We will support the UN Secretary General's Mission of Good Offices and
encourage dialogue between and with the Cypriot communities.
-- We reaffirm our commitment to the achievement of a just, lasting
and comprehensive peace in the Middle East. We will build on the recent
successes in the Peace Process, including the bold steps taken by Jordan
and Israel, through concerted efforts to support agreements already
concluded and to expand the circle of peace. Noting the important
milestone reached with the signing of the Israeli-Palestinian Interim
Agreement, we will play an active role at the Conference for Economic
Assistance to the Palestinians, will support the Palestinian elections
and will work ambitiously to improve the access we both give to products
from the West Bank and the Gaza Strip. We will encourage and support the
regional parties in implementing the conclusions of the Amman Summit. We
will also continue our efforts to promote peace between Israel, Lebanon
and Syria. We will actively seek the dismantling of the Arab boycott of
Israel.
-- We pledge to work together more closely in our preventive and
crisis diplomacy; to respond effectively to humanitarian emergencies; to
promote sustainable development and the building of democratic
societies; and to support human rights.
-- We have agreed to coordinate, cooperate and act jointly in
development and humanitarian assistance activities. To this end, we will
establish a High-Level Consultative Group to review progress of existing
efforts, to assess policies and priorities, and to identify projects and
regions for the further strengthening of cooperation.
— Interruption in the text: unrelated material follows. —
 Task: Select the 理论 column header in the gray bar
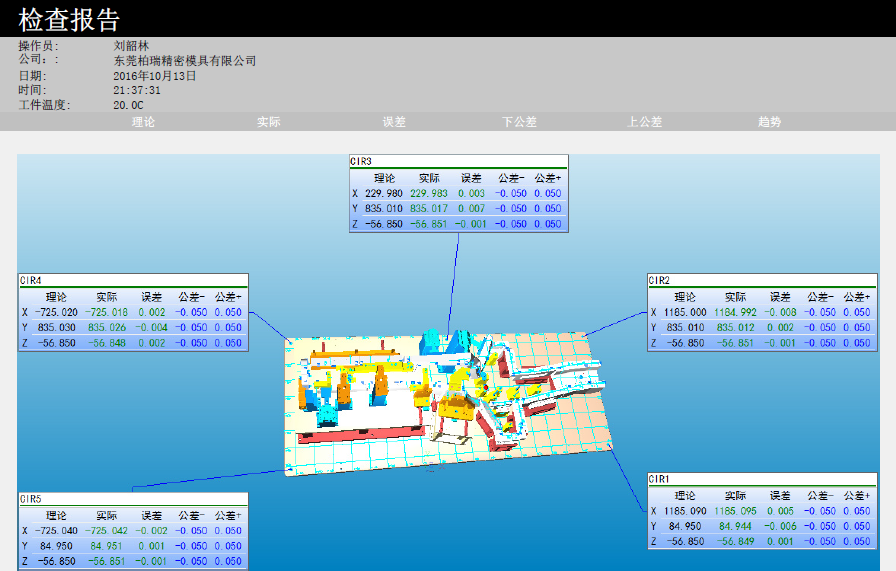click(144, 122)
-- We will increase cooperation in developing a blueprint for UN
economic and social reform. We will cooperate to find urgently needed
solutions to the financial crisis of the UN system. We are determined to
keep our commitments, including our financial obligations. At the same
time, the UN must direct its resources to the highest priorities and
must reform in order to meet its fundamental goals.
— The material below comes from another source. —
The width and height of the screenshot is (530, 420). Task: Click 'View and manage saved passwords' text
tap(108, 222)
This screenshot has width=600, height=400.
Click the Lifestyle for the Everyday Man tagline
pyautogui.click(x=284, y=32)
-- We will provide support to the Korean Peninsula Energy Development
Organization (KEDO), underscoring our shared desire to resolve important
proliferation challenges throughout the world.
II. Responding to Global Challenges
-- We are determined to take new steps in our common battle against
the scourges of international crime, drug trafficking and terrorism. We
commit ourselves to active, practical cooperation between the U.S. and
the future European Police Office, EUROPOL. We will jointly support and
contribute to ongoing training programs and institutions for crime-
fighting officials in Central and Eastern Europe, Russia, Ukraine, other
new independent states and other parts of the globe.
-- We will work together to strengthen multilateral efforts to
protect the global environment and to develop environmental policy
strategies for sustainable worldwide growth. We will coordinate our
negotiating positions on major global environmental issues, such as
climate change, ozone layer depletion, persistent organic pollutants,
desertification and erosion and contaminated soils. We are undertaking
coordinated initiatives to disseminate environmental technologies and to
reduce the public health risks from hazardous substances, in particular
from exposure to lead. We will strengthen our bilateral cooperation on
chemicals, biotechnology and air pollution issues.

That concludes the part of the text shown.